"Beneficed!" she cried. "Ah! poor lad, I wish he were! If I had my will it would not all go to that lazy vicar, who never does a ha'pworth of good, but rides to hounds and preaches his father's sermons, because he cannot make one for himself."
"Ha!" cried the old man, "be off with you, young ones. Miss Orrin is going to receive spiritual direction and absolution."
The tall old woman started up, her right hand upon the bread knife, as if she could have killed her master with it on the spot.
"Well would it be for you, Hobby Stennis, if you did the like!" she said, restraining herself with difficulty. "But there's Mr. Ablethorpe, and he must not be kept waiting!"
"Of course not, Miss Orrin," said Mr. Stennis sneeringly. "It were a pity indeed that he should—and he come so far to administer spiritual consolation to conscious sinners!"

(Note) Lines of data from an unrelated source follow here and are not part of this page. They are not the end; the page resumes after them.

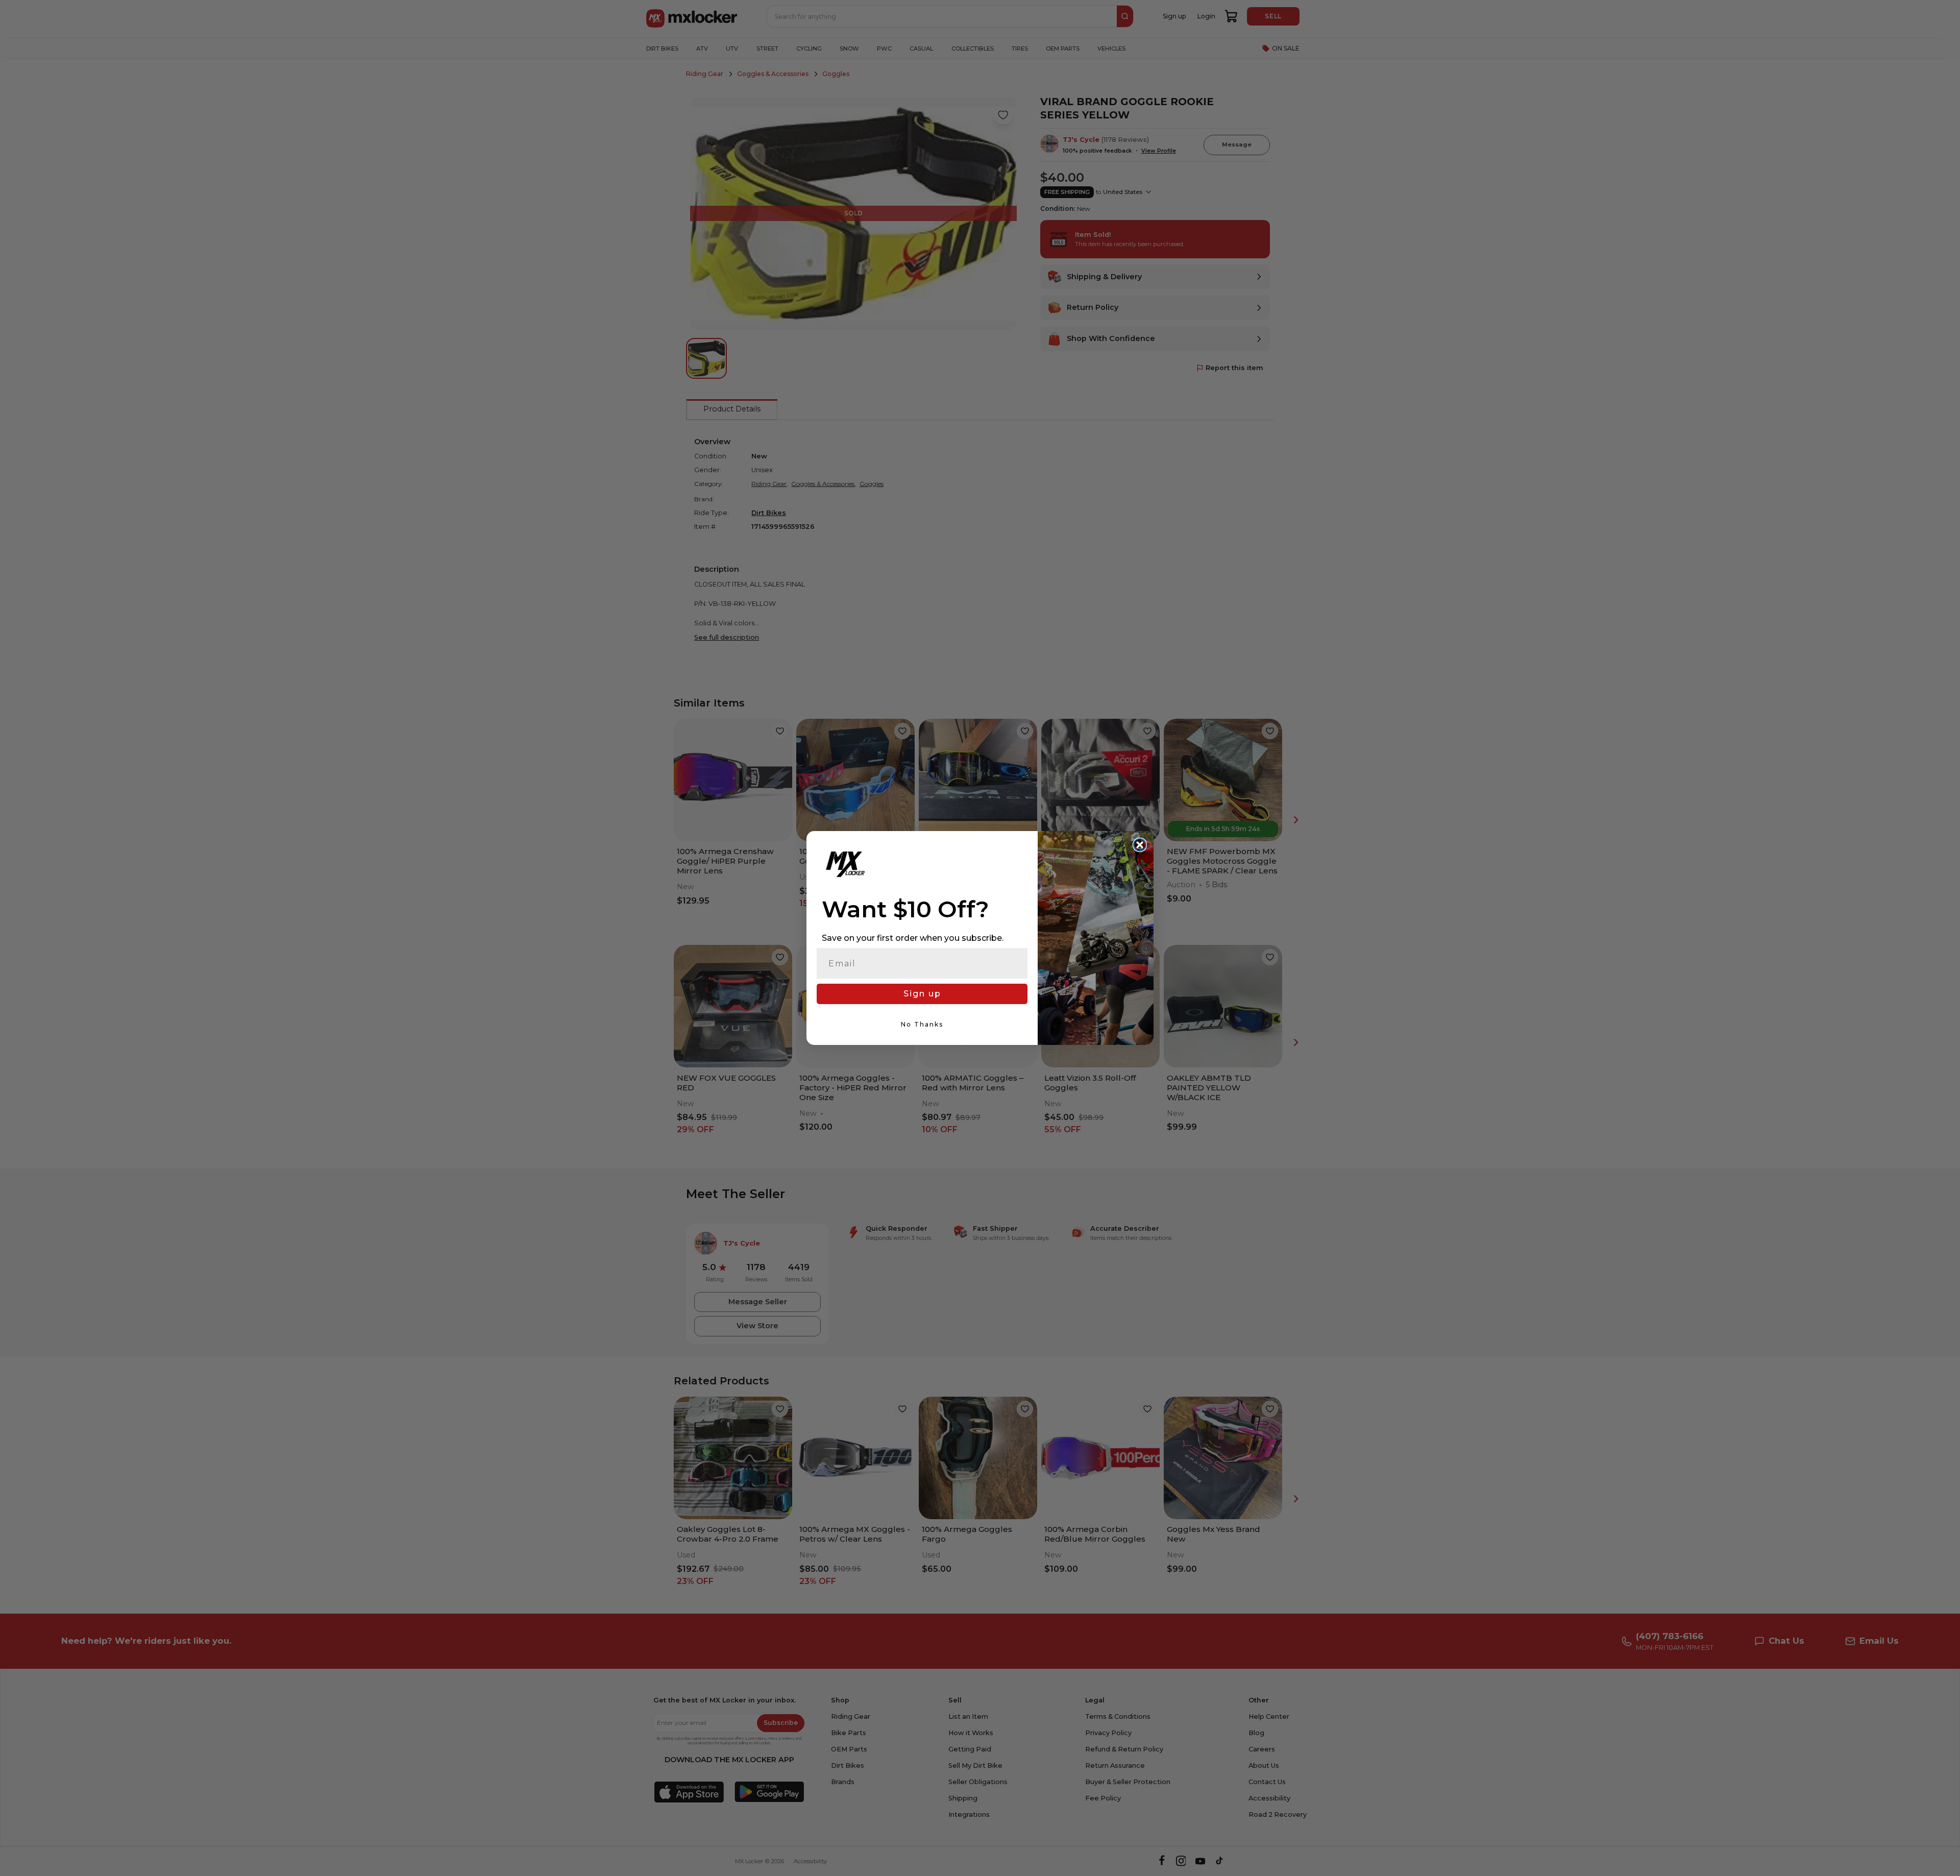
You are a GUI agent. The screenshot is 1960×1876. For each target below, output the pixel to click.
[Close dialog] (1140, 845)
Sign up (922, 993)
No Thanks (922, 1024)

Then the old woman was roused to fury.
"Sinner am I?" she said, going up and bending her body till her face came within an inch of two of that of the old man, who was seated, pretending to go on with his tea. "Sinner am I? Well, I do not deny it. But at least, if sinner I be, it is that I may find a home and a livelihood for those three poor things, whom God hath bereft of their reason! But as for you—for what do you sin—sin till the sand of the sea could hardly tell the multitude of your crimes, poured from the hand like water, a grain for a sin? For money—yes, for dirty gold! For money which you dare not spend, and for gear which you dare not show! Answer me that! And if sinner I be—I have never heard or read that the Gospel is not for sinners! Do I not need it the more, Hobby Stennis? And the young man is a good young man, and speaks to me of high things—such as I need much, and you more!"
"Have your shown him your Mumbo-Jumbo worship in the barn? Or your sisters, kneeling before the little coffins—all that flummery? You ought to be ashamed—you, Aphra Orrin, you, a woman of sense, and able to know better!"
"And if I told Mr. Ablethorpe all, he would understand," retorted the old maid. "He would understand that those who cannot know God must be content with such a God as they can understand!"
Mr. Stennis laughed, but there was a false ring in his laughter.